O Q-SAP é um autoquestionário específico que regista os sintomas clássicos de dor nociceptiva e neuropática de pacientes com dores lombares crónicas em relação à sua distribuição local. Além disso, o questionário capta a intensidade destes sintomas e o seu impacto na qualidade de vida e funcionalidade e pode ser utilizado para avaliar o tratamento. O auto-questionário consiste em duas partes (para os sintomas das costas e, se aplicável, das pernas) e foi testado em 152 pacientes com dores lombares crónicas, com e sem radiculopatia. Ao contrário de outros questionários, o Q-SAP Back/Leg avalia não só a intensidade dos sintomas, mas também o seu impacto na qualidade de vida e funcionalidade do paciente. Além disso, este questionário pergunta sobre os sintomas em função da sua distribuição anatómica [7].
painPREDICT é um questionário que utiliza uma vasta gama de descritores relatados pelos pacientes que podem estar associados a mecanismos neuropáticos e nociceptivos da dor, e para examinar padrões de sintomas sensoriais. O questionário final incluía 20 itens abrangendo os seguintes domínios: Intensidade da dor, localização da dor, progressão da dor e sintomas sensoriais. O agrupamento híbrido dos novos dados do questionário revelou três perfis de sintomas sensoriais característicos diferentes em pacientes com dor neuropática (NeP): “Nociceptores irritáveis”, “Dor de desferência” e “Ataques de dor com componente nociceptiva”. Embora tenham sido encontradas algumas diferenças na distribuição dos perfis sensoriais, todos os perfis foram representados em todos os grupos de etiologia do NeP [8].
Mensagens Take-Home
- Existem subgrupos mecânicos em pacientes com dor
- Alguns subgrupos respondem particularmente bem aos opiáceos
- Os instrumentos de avaliação são:
– Perfis sensoriais QST
– Perfis de PRO-sensorial
Congresso: Congresso Alemão da Dor 2022
Literatura:
- Prof. Dr. Ralf Baron: Avaliação da dor – a base da terapia individual. Congresso Alemão da Dor 2022, Simpósio da Indústria; 21.10.2022.
- Baron R, et al: Peripheral neuropathic pain: a mechanism related organizing principle based on sensory profiles. Dor 2017; doi: 10.1097/j.pain.0000000000000753.

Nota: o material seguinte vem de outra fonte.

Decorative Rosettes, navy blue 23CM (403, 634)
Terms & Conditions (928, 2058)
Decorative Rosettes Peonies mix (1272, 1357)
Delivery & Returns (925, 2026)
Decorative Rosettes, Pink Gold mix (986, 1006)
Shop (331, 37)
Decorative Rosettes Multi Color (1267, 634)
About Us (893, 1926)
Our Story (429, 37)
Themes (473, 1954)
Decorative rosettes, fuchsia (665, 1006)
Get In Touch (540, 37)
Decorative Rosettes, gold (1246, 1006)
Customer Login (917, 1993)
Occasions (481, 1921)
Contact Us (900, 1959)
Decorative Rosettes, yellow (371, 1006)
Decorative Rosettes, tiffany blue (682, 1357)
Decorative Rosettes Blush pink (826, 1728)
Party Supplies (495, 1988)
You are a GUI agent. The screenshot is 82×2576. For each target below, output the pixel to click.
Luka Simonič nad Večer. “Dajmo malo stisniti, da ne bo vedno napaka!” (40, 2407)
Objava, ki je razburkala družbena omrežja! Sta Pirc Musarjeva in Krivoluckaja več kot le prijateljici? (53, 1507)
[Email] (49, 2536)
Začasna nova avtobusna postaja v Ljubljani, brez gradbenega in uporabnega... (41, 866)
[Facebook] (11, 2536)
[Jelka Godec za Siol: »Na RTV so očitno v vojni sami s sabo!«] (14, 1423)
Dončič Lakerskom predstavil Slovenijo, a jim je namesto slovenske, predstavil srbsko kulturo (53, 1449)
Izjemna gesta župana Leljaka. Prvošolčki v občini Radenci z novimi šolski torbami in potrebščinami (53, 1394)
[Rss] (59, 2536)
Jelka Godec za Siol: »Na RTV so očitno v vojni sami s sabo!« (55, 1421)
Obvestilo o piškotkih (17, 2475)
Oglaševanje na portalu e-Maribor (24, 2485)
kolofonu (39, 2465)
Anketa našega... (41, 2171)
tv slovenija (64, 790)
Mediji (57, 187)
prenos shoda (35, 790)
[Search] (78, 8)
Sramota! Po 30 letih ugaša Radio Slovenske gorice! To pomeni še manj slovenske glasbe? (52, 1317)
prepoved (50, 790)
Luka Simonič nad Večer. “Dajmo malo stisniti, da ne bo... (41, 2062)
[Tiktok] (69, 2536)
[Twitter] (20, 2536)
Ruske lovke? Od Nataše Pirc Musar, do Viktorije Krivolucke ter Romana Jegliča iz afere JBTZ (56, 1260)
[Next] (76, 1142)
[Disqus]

- Jain M, et al: Ensaio aleatório, duplo-cego, controlado por placebo de ISC 17536, um inibidor oral do potencial receptor transitório da ancrina 1, em doentes com neuropatia periférica diabética dolorosa: impacto da função das pequenas fibras nervosas preservadas. Dor 2022; doi: 10.1097/j.pain.0000000000002470.
- Demant DT, et al: O efeito da oxcarbazepina na dor neuropática periférica depende do fenótipo da dor: Um estudo randomizado, duplo-cego, controlado por placebo e estratificado por fenótipo. Dor 2014; doi: https://doi.org/10.1016/j.pain.2014.08.014.
- Gewandter JS, et al: Predicting Treatment Response with Sensory Phenotyping in Post-Traumatic Neuropathic Pain. Dor 2022; doi: 10.1093/pm/pnac045.
- Bouhassira D, et al: Desenvolvimento e validação do Inventário de Sintomas de Dor Neuropática. Dor 2004; doi: 10.1016/j.pain.2003.12.024.
- Otto JC, et al: Validação do Questionário de Avaliação de Sintomas em Doenças da Dor Dor Dor Dor Dorsais (Q-SAP). Eur J Pain 2020; doi: 10.1002/ejp.1690.
- Tölle TR, et al: painPREDICT: primeiros dados provisórios do desenvolvimento de um novo questionário sobre dor relatado pelo paciente para prever a resposta ao tratamento utilizando perfis de sintomas sensoriais. Curr Med Res Opinião 2019; doi: 10.1080/03007995.2018.1562687.